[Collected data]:
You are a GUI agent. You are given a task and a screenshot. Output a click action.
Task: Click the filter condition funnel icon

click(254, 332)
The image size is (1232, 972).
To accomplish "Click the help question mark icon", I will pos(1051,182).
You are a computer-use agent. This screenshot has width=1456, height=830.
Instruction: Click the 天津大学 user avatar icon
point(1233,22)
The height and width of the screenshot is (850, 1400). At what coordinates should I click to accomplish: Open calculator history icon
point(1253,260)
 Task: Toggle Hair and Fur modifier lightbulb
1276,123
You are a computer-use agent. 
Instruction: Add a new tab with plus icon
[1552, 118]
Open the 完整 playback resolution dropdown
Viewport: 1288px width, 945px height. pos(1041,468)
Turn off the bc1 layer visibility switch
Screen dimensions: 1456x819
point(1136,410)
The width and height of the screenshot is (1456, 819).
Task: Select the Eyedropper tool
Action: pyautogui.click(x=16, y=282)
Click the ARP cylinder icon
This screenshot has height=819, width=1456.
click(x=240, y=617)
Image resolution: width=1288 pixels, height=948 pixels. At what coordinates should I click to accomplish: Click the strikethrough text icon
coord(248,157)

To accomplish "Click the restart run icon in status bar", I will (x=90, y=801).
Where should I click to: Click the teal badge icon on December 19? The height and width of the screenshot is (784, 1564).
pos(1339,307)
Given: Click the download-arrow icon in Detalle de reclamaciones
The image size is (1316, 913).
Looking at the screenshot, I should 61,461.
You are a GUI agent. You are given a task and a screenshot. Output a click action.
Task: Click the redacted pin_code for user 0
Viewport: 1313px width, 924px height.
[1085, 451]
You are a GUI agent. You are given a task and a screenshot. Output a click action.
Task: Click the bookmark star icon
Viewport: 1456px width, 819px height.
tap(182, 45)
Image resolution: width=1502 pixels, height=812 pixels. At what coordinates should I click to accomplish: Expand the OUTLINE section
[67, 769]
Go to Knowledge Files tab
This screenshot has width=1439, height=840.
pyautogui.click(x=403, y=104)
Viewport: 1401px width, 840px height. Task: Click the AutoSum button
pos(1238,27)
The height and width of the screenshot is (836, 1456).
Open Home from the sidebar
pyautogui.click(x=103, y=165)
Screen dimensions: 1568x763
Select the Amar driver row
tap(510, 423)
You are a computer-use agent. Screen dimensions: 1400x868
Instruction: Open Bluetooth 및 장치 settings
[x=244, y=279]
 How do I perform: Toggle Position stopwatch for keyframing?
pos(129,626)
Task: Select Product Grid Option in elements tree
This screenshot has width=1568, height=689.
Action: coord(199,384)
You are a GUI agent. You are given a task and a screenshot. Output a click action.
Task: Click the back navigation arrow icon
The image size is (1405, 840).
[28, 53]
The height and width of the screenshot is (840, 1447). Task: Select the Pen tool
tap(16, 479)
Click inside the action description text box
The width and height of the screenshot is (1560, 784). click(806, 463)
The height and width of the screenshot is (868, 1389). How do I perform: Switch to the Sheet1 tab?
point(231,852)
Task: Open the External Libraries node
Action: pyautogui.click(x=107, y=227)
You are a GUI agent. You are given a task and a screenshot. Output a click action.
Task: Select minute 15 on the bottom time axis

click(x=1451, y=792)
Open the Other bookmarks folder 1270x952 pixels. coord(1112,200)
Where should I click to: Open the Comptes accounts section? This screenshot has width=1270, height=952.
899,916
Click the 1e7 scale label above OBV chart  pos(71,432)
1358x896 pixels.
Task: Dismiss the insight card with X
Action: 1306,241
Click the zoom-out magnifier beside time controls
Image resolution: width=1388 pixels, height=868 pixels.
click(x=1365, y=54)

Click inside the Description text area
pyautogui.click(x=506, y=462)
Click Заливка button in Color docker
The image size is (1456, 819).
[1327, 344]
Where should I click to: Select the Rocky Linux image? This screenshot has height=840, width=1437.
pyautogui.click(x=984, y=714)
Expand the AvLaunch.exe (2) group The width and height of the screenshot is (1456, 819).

[WHAT TO WORK ON]:
After the last line, print all the entries once again, unchanged.

[OUTPUT OF THE TASK]:
You are a GUI agent. You are given a task and a screenshot. Output a click action.
Task: Click the filter condition funnel icon

click(254, 332)
The image size is (1232, 972).
To accomplish "Click the help question mark icon", I will pos(1051,182).
You are a computer-use agent. This screenshot has width=1456, height=830.
Instruction: Click the 天津大学 user avatar icon
point(1233,22)
The height and width of the screenshot is (850, 1400). At what coordinates should I click to accomplish: Open calculator history icon
point(1253,260)
 Task: Toggle Hair and Fur modifier lightbulb
1276,123
You are a computer-use agent. 
Instruction: Add a new tab with plus icon
[1552, 118]
Open the 完整 playback resolution dropdown
Viewport: 1288px width, 945px height. pos(1041,468)
Turn off the bc1 layer visibility switch
Screen dimensions: 1456x819
point(1136,410)
The width and height of the screenshot is (1456, 819).
Task: Select the Eyedropper tool
Action: pyautogui.click(x=16, y=282)
Click the ARP cylinder icon
This screenshot has height=819, width=1456.
click(x=240, y=617)
Image resolution: width=1288 pixels, height=948 pixels. At what coordinates should I click to accomplish: Click the strikethrough text icon
coord(248,157)

To accomplish "Click the restart run icon in status bar", I will (x=90, y=801).
Where should I click to: Click the teal badge icon on December 19? The height and width of the screenshot is (784, 1564).
pos(1339,307)
Given: Click the download-arrow icon in Detalle de reclamaciones
The image size is (1316, 913).
Looking at the screenshot, I should 61,461.
You are a GUI agent. You are given a task and a screenshot. Output a click action.
Task: Click the redacted pin_code for user 0
Viewport: 1313px width, 924px height.
[1085, 451]
You are a GUI agent. You are given a task and a screenshot. Output a click action.
Task: Click the bookmark star icon
Viewport: 1456px width, 819px height.
tap(182, 45)
Image resolution: width=1502 pixels, height=812 pixels. At what coordinates should I click to accomplish: Expand the OUTLINE section
[67, 769]
Go to Knowledge Files tab
This screenshot has width=1439, height=840.
pyautogui.click(x=403, y=104)
Viewport: 1401px width, 840px height. Task: Click the AutoSum button
pos(1238,27)
The height and width of the screenshot is (836, 1456).
Open Home from the sidebar
pyautogui.click(x=103, y=165)
Screen dimensions: 1568x763
Select the Amar driver row
tap(510, 423)
You are a computer-use agent. Screen dimensions: 1400x868
Instruction: Open Bluetooth 및 장치 settings
[x=244, y=279]
 How do I perform: Toggle Position stopwatch for keyframing?
pos(129,626)
Task: Select Product Grid Option in elements tree
This screenshot has width=1568, height=689.
Action: coord(199,384)
You are a GUI agent. You are given a task and a screenshot. Output a click action.
Task: Click the back navigation arrow icon
The image size is (1405, 840).
[28, 53]
The height and width of the screenshot is (840, 1447). Task: Select the Pen tool
tap(16, 479)
Click inside the action description text box
The width and height of the screenshot is (1560, 784). click(806, 463)
The height and width of the screenshot is (868, 1389). How do I perform: Switch to the Sheet1 tab?
point(231,852)
Task: Open the External Libraries node
Action: pyautogui.click(x=107, y=227)
You are a GUI agent. You are given a task and a screenshot. Output a click action.
Task: Select minute 15 on the bottom time axis

click(x=1451, y=792)
Open the Other bookmarks folder 1270x952 pixels. coord(1112,200)
Where should I click to: Open the Comptes accounts section? This screenshot has width=1270, height=952.
899,916
Click the 1e7 scale label above OBV chart  pos(71,432)
1358x896 pixels.
Task: Dismiss the insight card with X
Action: 1306,241
Click the zoom-out magnifier beside time controls
Image resolution: width=1388 pixels, height=868 pixels.
click(x=1365, y=54)

Click inside the Description text area
pyautogui.click(x=506, y=462)
Click Заливка button in Color docker
The image size is (1456, 819).
[1327, 344]
Where should I click to: Select the Rocky Linux image? This screenshot has height=840, width=1437.
pyautogui.click(x=984, y=714)
Expand the AvLaunch.exe (2) group The width and height of the screenshot is (1456, 819).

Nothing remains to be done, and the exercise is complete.